Pour les plus jeunes, il faut rappeler, qu’au départ, Frédéric Lordon, alors économiste, a été une figure importante, par ses textes au couteau et à l’humour décapant, pour atomiser les tenants de la « pensée unique » des années 1990. Il s’est ensuite reconverti, au tournant des années 2000, dans la philosophie, de façon parfois plus vaporeuse, mais en vulgarisant de façon utile la pensée de Spinoza.
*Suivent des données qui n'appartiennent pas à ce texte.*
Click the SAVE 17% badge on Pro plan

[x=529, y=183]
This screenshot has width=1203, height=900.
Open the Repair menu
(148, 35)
Toutefois, depuis maintenant une grosse décennie, la mécanique s’est détraquée et la pensée fossilisée. Pour le plus grand regret des nombreuses personnes, dont les auteurices de ces lignes, qui ont pu puiser pendant des années des ressources intellectuelles et politiques précieuses sous sa plume. Aux textes méchants, drôles et pertinents ont succédé, de plus en plus souvent, des productions mauvaises, dans les deux sens du terme.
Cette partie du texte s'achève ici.